My new iMac Core 2 Duo 2.66GHz

I finally pulled the trigger on a new iMac. I’ve been wanting one since I heard Apple’s future OS’s will stop supporting non-Intel Macs. I still have my old PowerMac G5 (dual 2.0GHz, 2.5GB ram). It still works flawlessly but was concerned of its support in the future. So now with my new iMac, I just have my G5 do video conversions and soon I’ll update the OS to Leopard server.

Some things that caught me by surprise after I using it for a couple of days.
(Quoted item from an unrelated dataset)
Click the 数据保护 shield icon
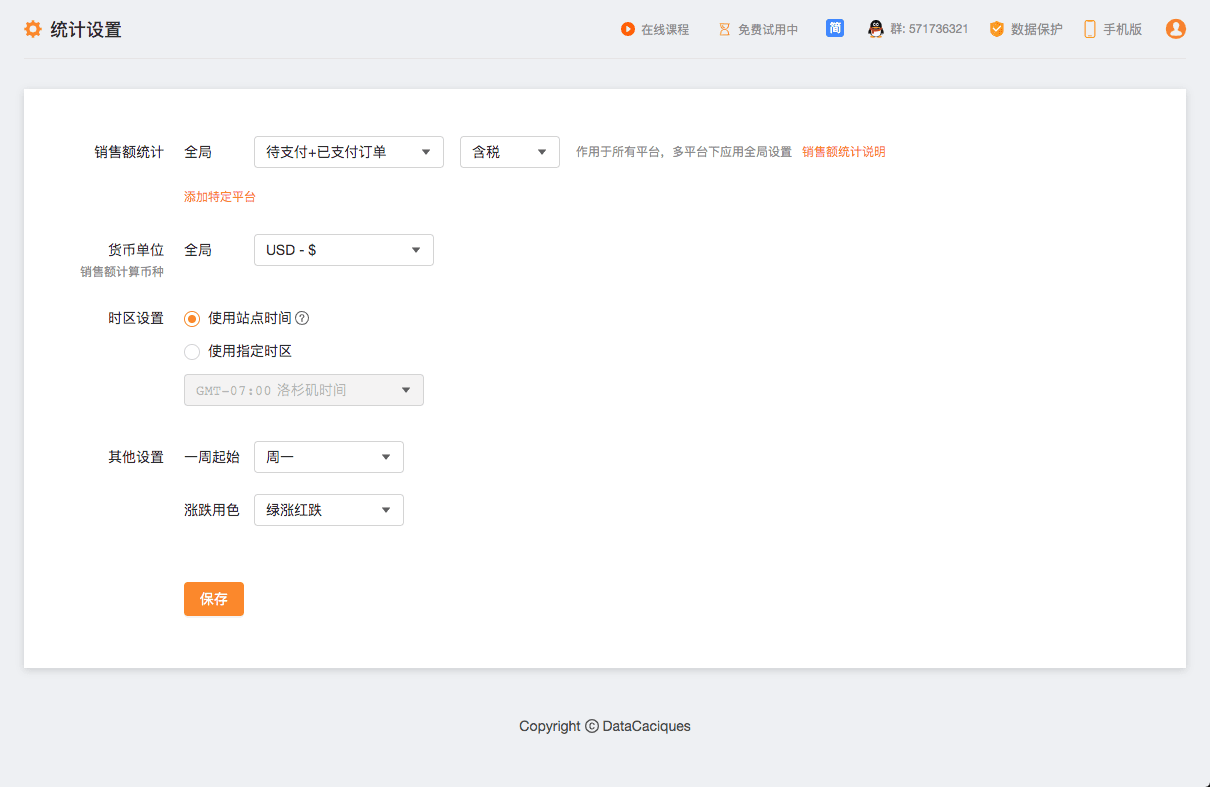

  • No magnetic remote rest for remote control ( – I was bummed out about not having this. I have this feature on my iMac at work.
  • With my G5 (since it uses a separate monitor), I was able to leave the computer on overnight and just turn of the monitor. With the iMac, you have to set up the screen saver timer and the display sleep option. Not a big deal but I have to keep changing it if I plan to leave the iMac on overnight. I change the settings to the lowest minutes possible but can’t have this option while I’m using it regularly.
  • The 2.66GHz model came with 320GB. I thought this would be enough but after transferring my data over from my G5, I’m left with 130GB. I guess I miscalculated how much data I had. I was thinking I had a little over 100GB of data only. No worries, I have over 2TB of external hard drives.
  • Upgrading the memory is a little different from the previous iMac models (non Aluminum). After removing the screw for the memory area, there now tabs instead of the levers. You have to pull the tabs in order to remove the memory. The first one was somewhat easy to pull, but the second was a little harder.
  • The ATI Radeon HD 2600 (256MB PCIe) is a great upgrade from my G5’s ATI Radeon 9600 Pro (64MB AGP) video card. My frame rate on WoW has at least doubled and in some areas it tripled.
  • The startup of my iMac is a little faster than my G5 but would’ve thought it would be faster.

I haven’t really got too much into it to feel the difference. But if you are still running a non-Intel Mac, I would suggest getting a new one with an Intel CPU. Not only will Apple stop support on non-Intel CPU’s in the future but programs like Parallels and VMWare run great on the new hardware (requires Intel CPU).